13 WNA Irak Terdampar di NTT, Polisi Cari Sosok Pria Ini
Berdasarkan kronologi yang diceritakan para anak buah kapal (ABK), diketahui awalnya ketiga ABK asal Desa Papela Rote bertemu dengan tiga orang ABK asal Sulawesi yang membawa para imigran, Sabtu (10/12/2022). Mereka kemudian menyerahkan perahu dan para imigran kepada ABK asal Papela tersebut.
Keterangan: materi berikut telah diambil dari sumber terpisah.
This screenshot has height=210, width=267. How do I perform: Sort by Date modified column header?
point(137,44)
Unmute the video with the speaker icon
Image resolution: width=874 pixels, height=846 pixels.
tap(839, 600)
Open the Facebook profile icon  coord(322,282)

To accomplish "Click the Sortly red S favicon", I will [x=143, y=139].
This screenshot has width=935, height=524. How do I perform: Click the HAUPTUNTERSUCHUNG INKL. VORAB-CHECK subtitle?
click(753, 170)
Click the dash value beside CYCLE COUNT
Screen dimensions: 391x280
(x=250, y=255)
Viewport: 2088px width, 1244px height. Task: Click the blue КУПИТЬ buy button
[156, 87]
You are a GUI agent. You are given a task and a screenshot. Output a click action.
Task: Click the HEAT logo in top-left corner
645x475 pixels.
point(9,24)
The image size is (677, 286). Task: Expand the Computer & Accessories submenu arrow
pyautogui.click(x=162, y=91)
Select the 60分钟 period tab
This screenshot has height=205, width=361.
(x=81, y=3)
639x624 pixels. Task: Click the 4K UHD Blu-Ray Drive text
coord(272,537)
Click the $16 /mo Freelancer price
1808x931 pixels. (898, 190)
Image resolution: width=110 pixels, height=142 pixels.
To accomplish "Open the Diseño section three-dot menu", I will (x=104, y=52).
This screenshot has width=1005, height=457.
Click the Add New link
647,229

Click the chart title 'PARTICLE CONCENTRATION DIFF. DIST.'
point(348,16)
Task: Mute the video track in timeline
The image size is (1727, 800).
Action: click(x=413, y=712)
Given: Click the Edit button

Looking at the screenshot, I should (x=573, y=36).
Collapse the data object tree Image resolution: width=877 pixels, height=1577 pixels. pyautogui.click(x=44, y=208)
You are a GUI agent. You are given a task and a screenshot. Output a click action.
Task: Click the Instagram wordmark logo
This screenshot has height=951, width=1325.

Seusai menyerahkan para imigran, para ABK ini bertolak ke Australia untuk mengantar para imigran tersebut, Minggu (11/12/2022). Namun kapal yang mereka tumpangi ditangkap polisi perairan Australia Pulau Ahsmore atau dikenal dengan sebutan Pulau Pasir, Selasa (13/12/2022).
Setelah ditangkap, mereka dipindahkan ke kapal milik Australia bernama Rushani untuk beristirahat. Kapal yang dipakai untuk melintas batas negara sudah diamankan dan dibakar Bea Cukai (Customs) Australia.
Malam harinya, para ABK asal Papela bersama para imigran diberangkatkan otoritas Australia untuk kembali ke perairan Indonesia. Hasil pemeriksaan, tidak ditemukan dokumen keimigrasian, baik paspor maupun visa dari ke 13 WNA tersebut.